Slowly but surely we are working our way through the burst housing bubble and the corresponding credit crisis. We are transitioning from a “credit driven” economy to more of a “cash based” economy. What is this likely to produce?
In the auto sector, the market for used cars and repair shops is going to grow. On average a person will buy a new car every eight to ten years not every three to five.
If you want to buy a house, a downpayment of thirty to forty percent will be required.
More people will rent for longer.
More people will save up to buy goods such as TVs, stereos, appliances and furniture. Layaway will increase and the use of credit cards will decrease.
More people will refuse to live beyond their means. Time shares, clothing sales and restaurants will see limited if any growth.
More people will invest in land and property in the area where they live or in second homes likely to become the home once retirement arrives.
So-called urgent care clinics will become more common.
The stock market will basically sit at the same level for years at a time.
Government provided social services will decline. Religious institutions and charities will fill the gap.

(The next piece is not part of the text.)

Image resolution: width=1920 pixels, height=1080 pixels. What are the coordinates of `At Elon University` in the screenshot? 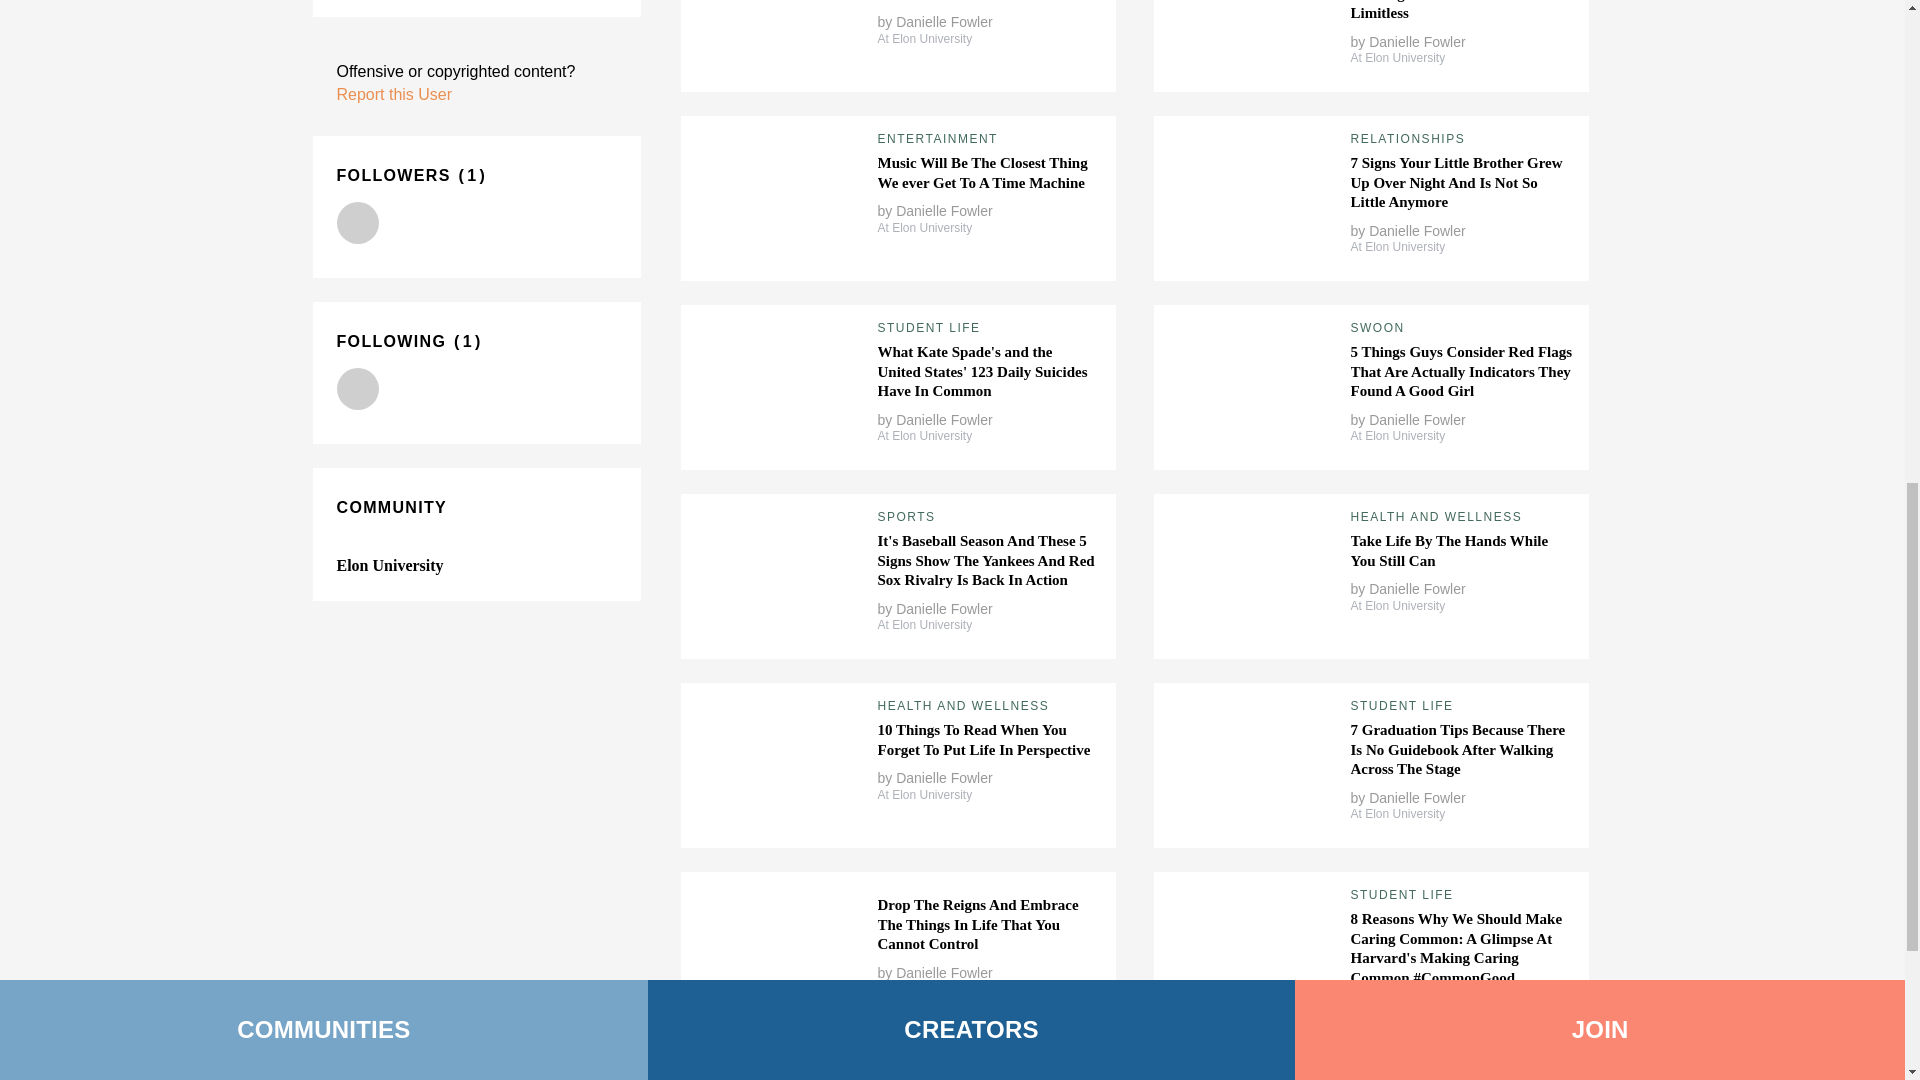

As the ability of government to deliver what the people want and need declines, the electorate will begin electing candidates with proven track records of success in their personal lives and employment or business. This will result in the elimination of “feel good” legislation and an increase in “full disclosure and accountability” rules for business, labor and the marketplace.
Over the next ten years, a third political party will emerge. The president in 2016 will not be a Democrat or a Republican.